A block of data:
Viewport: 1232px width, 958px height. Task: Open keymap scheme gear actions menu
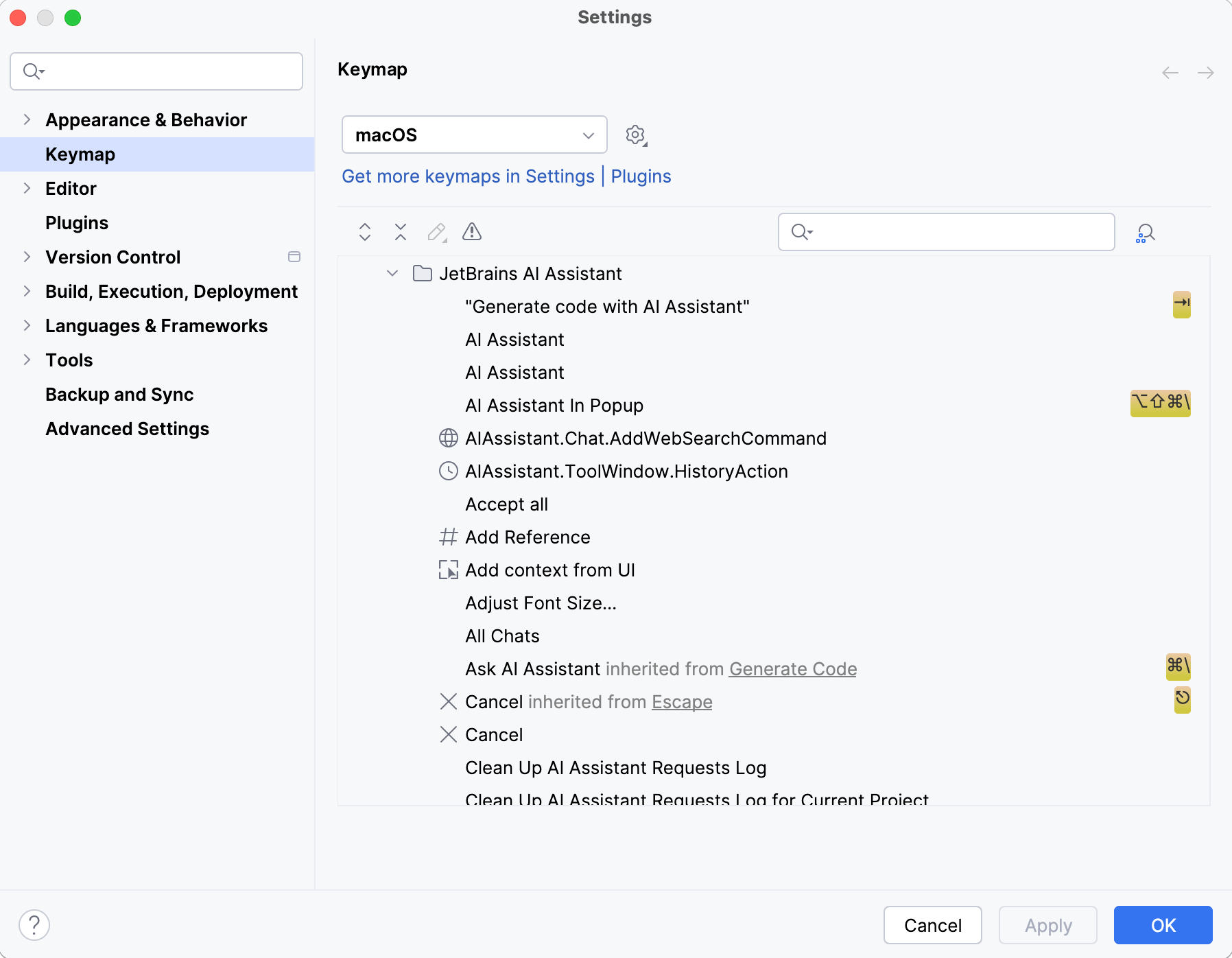click(636, 135)
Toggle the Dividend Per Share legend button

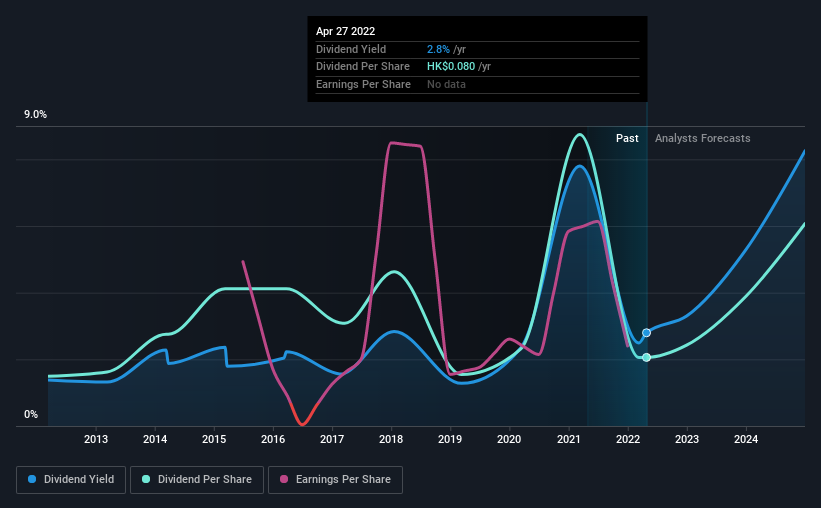[197, 480]
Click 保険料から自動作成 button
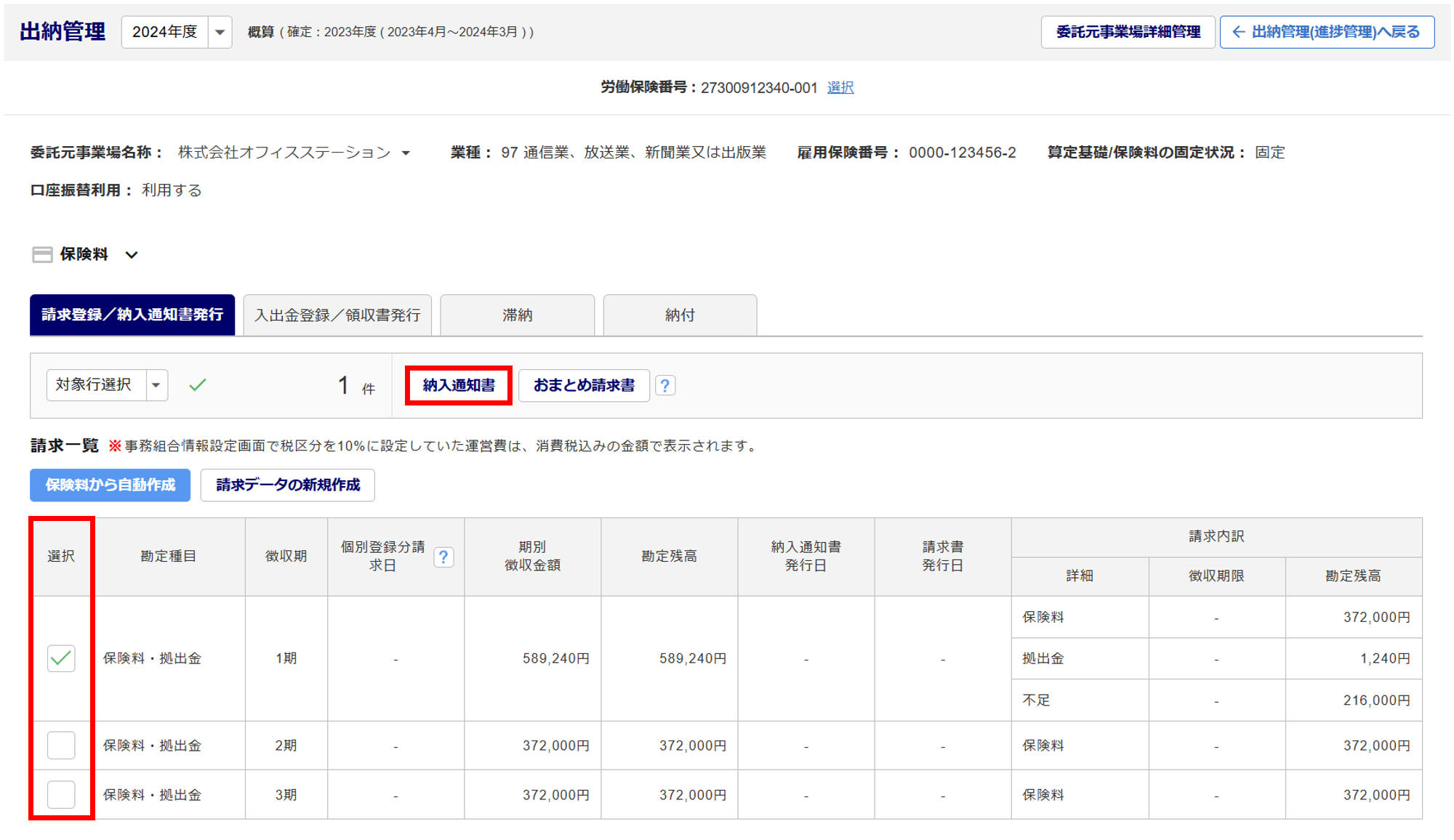 click(x=110, y=485)
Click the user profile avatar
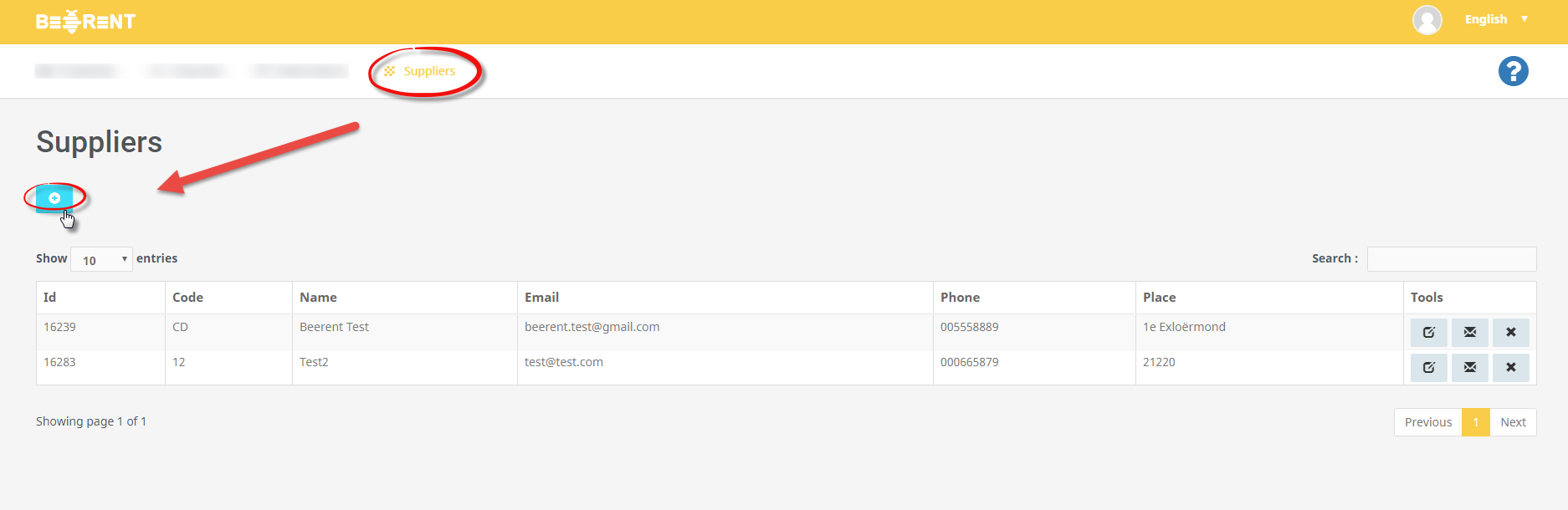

The problem: Please render the listing above as a JSON list of strings with one string per line, skipping blank lines and leaving the pictures out.

Written reply:
[
  "Viewport: 1232px width, 958px height. Task: Open keymap scheme gear actions menu",
  "click(636, 135)",
  "Toggle the Dividend Per Share legend button",
  "[197, 480]",
  "Click 保険料から自動作成 button",
  " click(x=110, y=485)",
  "Click the user profile avatar"
]